You should "deal" with outliers only if you can identify mistakes. (experiment mistakes, human error, measurement mistakes)

Example: the teacher measured the kids in class (cm): 120, 133, 111, 109, 141, 741, 122
clearly you should remove or measure again the 741.

If you remove valid outliers you damage your data!
Don't know as I've ever seen a skew of 106 in real data -- cool! (Until you have to analyze it).

I gather a log transform didn't work.

People sometimes convert data like this into quarters or fifths.

In some cases a dichotomy makes sense, *if* there is a logical cutpoint. You might argue that for purposes of predicting who buys a fancy yacht, all values of $500,000 and above are equal, and cut it there. Done right this can be helpful (because you eliminate a lot of useless variation). Arbitrary dichotomies cost a lot of power however.

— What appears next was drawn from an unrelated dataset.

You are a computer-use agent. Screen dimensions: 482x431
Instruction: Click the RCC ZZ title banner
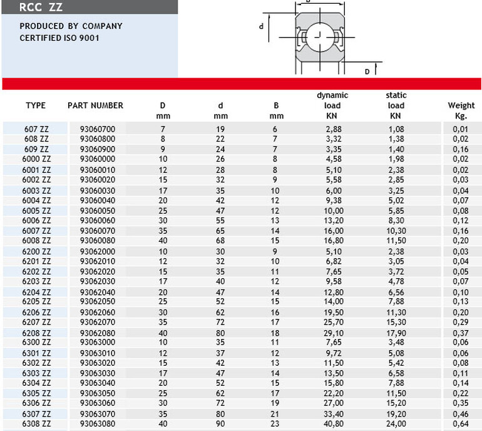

I think OBH may have overstated the case against outlier control. I think that it is OK to do an analysis without non-error outliers, as long as you clearly state that you are doing that. Like OBH, I normally much prefer to keep them in and either do a nonparametric test or some other approach. But once in a while, especially with small sample sizes, being able to see what would happen if that one odd value was removed is helpful. But your report MUST say that you did that.

You don't have true outliers -- you just have an exponential or other very non-normal distribution. So I wouldn't remove any values. And with those kinds of extremes, trimmed means and such won't help much.

So consider dividing the data into quarters or fifths.